→ What the exercise asks:
From first line to last, retype the data exactly.

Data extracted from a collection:
□ □ □
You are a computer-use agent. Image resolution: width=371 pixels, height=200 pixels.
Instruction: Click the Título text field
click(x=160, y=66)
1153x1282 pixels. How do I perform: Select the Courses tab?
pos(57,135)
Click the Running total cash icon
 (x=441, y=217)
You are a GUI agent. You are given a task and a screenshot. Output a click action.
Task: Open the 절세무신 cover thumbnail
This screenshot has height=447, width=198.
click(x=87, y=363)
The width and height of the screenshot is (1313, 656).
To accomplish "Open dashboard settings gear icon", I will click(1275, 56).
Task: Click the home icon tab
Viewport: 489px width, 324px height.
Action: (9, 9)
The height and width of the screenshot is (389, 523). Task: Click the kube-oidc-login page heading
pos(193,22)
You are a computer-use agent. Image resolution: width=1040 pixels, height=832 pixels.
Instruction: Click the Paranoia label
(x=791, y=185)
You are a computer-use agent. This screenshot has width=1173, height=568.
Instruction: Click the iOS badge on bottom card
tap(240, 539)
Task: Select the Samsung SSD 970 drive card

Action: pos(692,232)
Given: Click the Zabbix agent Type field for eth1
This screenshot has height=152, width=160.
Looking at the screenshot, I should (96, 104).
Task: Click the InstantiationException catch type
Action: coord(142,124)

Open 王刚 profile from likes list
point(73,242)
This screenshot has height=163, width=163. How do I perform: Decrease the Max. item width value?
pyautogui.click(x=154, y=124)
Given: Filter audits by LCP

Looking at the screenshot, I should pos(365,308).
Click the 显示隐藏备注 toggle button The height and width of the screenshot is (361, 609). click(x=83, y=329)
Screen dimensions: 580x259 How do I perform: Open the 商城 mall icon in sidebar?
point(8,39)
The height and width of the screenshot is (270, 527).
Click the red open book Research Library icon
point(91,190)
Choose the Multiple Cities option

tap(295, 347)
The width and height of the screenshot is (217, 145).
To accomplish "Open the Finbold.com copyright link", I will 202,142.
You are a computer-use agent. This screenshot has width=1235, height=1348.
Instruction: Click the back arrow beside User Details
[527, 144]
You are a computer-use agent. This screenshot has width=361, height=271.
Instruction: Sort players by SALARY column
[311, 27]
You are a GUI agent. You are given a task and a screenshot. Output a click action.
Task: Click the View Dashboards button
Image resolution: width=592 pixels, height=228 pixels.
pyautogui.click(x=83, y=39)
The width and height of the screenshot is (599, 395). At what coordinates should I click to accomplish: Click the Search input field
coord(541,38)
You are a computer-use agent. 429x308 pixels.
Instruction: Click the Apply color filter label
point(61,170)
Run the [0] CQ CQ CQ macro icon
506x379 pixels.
□ □ □
→ Response below:
You are a computer-use agent. Image resolution: width=371 pixels, height=200 pixels.
Instruction: Click the Título text field
click(x=160, y=66)
1153x1282 pixels. How do I perform: Select the Courses tab?
pos(57,135)
Click the Running total cash icon
 (x=441, y=217)
You are a GUI agent. You are given a task and a screenshot. Output a click action.
Task: Open the 절세무신 cover thumbnail
This screenshot has height=447, width=198.
click(x=87, y=363)
The width and height of the screenshot is (1313, 656).
To accomplish "Open dashboard settings gear icon", I will click(1275, 56).
Task: Click the home icon tab
Viewport: 489px width, 324px height.
Action: (9, 9)
The height and width of the screenshot is (389, 523). Task: Click the kube-oidc-login page heading
pos(193,22)
You are a computer-use agent. Image resolution: width=1040 pixels, height=832 pixels.
Instruction: Click the Paranoia label
(x=791, y=185)
You are a computer-use agent. This screenshot has width=1173, height=568.
Instruction: Click the iOS badge on bottom card
tap(240, 539)
Task: Select the Samsung SSD 970 drive card

Action: pos(692,232)
Given: Click the Zabbix agent Type field for eth1
This screenshot has height=152, width=160.
Looking at the screenshot, I should (96, 104).
Task: Click the InstantiationException catch type
Action: coord(142,124)

Open 王刚 profile from likes list
point(73,242)
This screenshot has height=163, width=163. How do I perform: Decrease the Max. item width value?
pyautogui.click(x=154, y=124)
Given: Filter audits by LCP

Looking at the screenshot, I should pos(365,308).
Click the 显示隐藏备注 toggle button The height and width of the screenshot is (361, 609). click(x=83, y=329)
Screen dimensions: 580x259 How do I perform: Open the 商城 mall icon in sidebar?
point(8,39)
The height and width of the screenshot is (270, 527).
Click the red open book Research Library icon
point(91,190)
Choose the Multiple Cities option

tap(295, 347)
The width and height of the screenshot is (217, 145).
To accomplish "Open the Finbold.com copyright link", I will 202,142.
You are a computer-use agent. This screenshot has width=1235, height=1348.
Instruction: Click the back arrow beside User Details
[527, 144]
You are a computer-use agent. This screenshot has width=361, height=271.
Instruction: Sort players by SALARY column
[311, 27]
You are a GUI agent. You are given a task and a screenshot. Output a click action.
Task: Click the View Dashboards button
Image resolution: width=592 pixels, height=228 pixels.
pyautogui.click(x=83, y=39)
The width and height of the screenshot is (599, 395). At what coordinates should I click to accomplish: Click the Search input field
coord(541,38)
You are a computer-use agent. 429x308 pixels.
Instruction: Click the Apply color filter label
point(61,170)
Run the [0] CQ CQ CQ macro icon
506x379 pixels.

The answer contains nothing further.